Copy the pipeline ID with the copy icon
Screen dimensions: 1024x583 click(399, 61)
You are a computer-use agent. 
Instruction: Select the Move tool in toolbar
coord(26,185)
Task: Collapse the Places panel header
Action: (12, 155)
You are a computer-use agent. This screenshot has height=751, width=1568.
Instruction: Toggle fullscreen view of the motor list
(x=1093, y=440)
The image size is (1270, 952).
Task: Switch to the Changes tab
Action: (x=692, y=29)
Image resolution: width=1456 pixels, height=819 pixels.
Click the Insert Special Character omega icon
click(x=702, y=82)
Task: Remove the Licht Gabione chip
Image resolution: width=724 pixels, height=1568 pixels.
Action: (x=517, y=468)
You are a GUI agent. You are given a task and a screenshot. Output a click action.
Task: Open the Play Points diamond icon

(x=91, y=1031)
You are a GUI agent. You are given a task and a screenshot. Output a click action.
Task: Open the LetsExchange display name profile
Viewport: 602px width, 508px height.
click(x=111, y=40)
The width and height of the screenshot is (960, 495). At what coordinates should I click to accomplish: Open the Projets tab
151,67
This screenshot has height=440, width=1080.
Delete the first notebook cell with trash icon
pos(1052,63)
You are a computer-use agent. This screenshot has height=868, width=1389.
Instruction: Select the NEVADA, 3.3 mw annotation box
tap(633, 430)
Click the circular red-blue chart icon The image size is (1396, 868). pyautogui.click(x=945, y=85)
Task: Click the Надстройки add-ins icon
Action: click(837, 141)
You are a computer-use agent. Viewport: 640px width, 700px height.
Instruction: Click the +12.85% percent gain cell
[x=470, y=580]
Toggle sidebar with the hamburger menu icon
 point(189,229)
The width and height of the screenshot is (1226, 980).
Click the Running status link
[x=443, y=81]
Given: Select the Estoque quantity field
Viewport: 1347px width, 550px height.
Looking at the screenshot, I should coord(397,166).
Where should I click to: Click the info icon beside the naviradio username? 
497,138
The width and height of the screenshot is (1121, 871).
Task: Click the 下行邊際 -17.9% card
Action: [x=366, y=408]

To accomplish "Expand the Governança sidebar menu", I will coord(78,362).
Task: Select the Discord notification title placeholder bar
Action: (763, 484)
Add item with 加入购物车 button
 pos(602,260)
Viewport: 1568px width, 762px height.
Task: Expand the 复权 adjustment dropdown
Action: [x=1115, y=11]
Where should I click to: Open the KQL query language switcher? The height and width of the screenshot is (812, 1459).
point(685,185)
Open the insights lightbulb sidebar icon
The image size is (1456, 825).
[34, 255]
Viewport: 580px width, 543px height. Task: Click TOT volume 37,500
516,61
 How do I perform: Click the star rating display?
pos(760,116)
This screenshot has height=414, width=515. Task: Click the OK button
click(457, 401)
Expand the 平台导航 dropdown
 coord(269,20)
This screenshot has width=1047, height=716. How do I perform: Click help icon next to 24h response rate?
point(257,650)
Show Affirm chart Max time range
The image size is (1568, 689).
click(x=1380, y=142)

- Problem requirements -
Reproduce the data above from the line containing "I will coord(78,362)." down to the line containing "Action: [x=1115, y=11]", both lines included, without changing anything.

- Response to this exercise -
To accomplish "Expand the Governança sidebar menu", I will coord(78,362).
Task: Select the Discord notification title placeholder bar
Action: (763, 484)
Add item with 加入购物车 button
 pos(602,260)
Viewport: 1568px width, 762px height.
Task: Expand the 复权 adjustment dropdown
Action: [x=1115, y=11]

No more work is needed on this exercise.